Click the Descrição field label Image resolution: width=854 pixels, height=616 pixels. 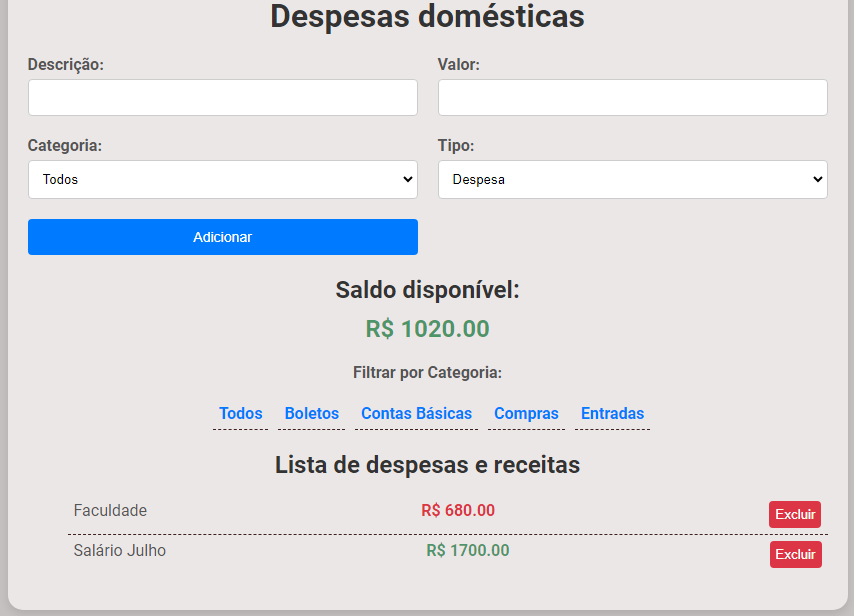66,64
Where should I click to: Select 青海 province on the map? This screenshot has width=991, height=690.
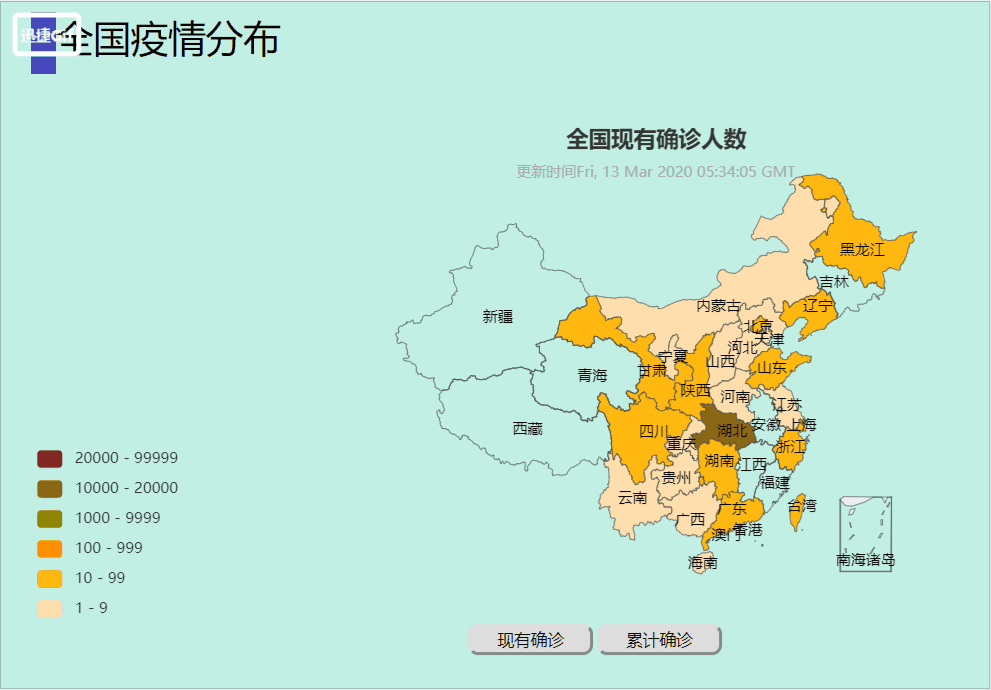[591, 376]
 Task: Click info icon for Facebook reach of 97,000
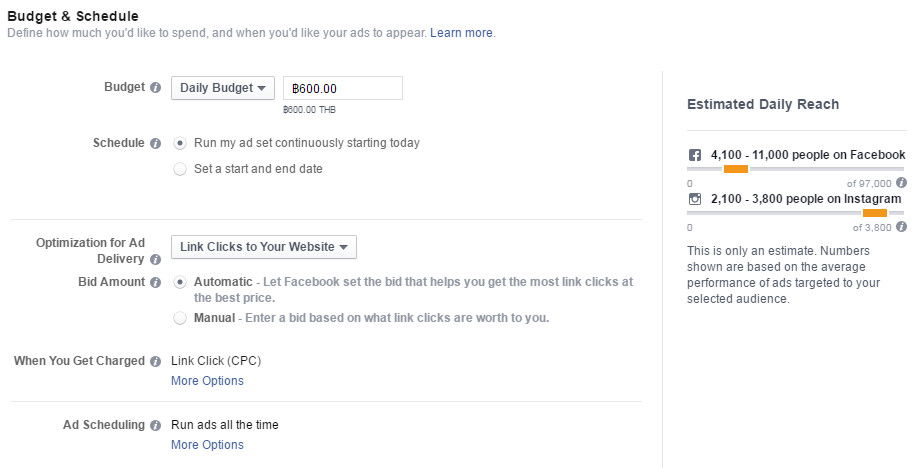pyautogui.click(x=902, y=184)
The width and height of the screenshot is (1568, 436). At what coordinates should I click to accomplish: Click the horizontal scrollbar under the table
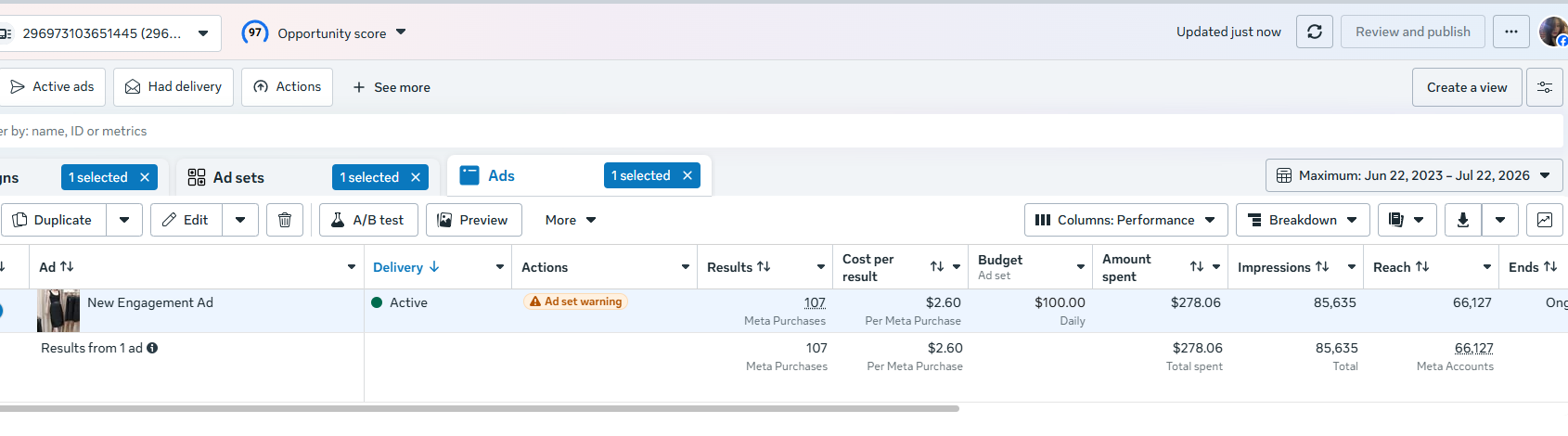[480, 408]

▶ _DIRECTIONS FOR THIS TASK_: Ignoring the pictures, write out word for word only the lines from the one containing "Task: Click info" through the last line of the data, both ends included.

▶ _REPLY_:
 Task: Click info icon for Facebook reach of 97,000
pyautogui.click(x=902, y=184)
The width and height of the screenshot is (1568, 436). At what coordinates should I click to accomplish: Click the horizontal scrollbar under the table
[480, 408]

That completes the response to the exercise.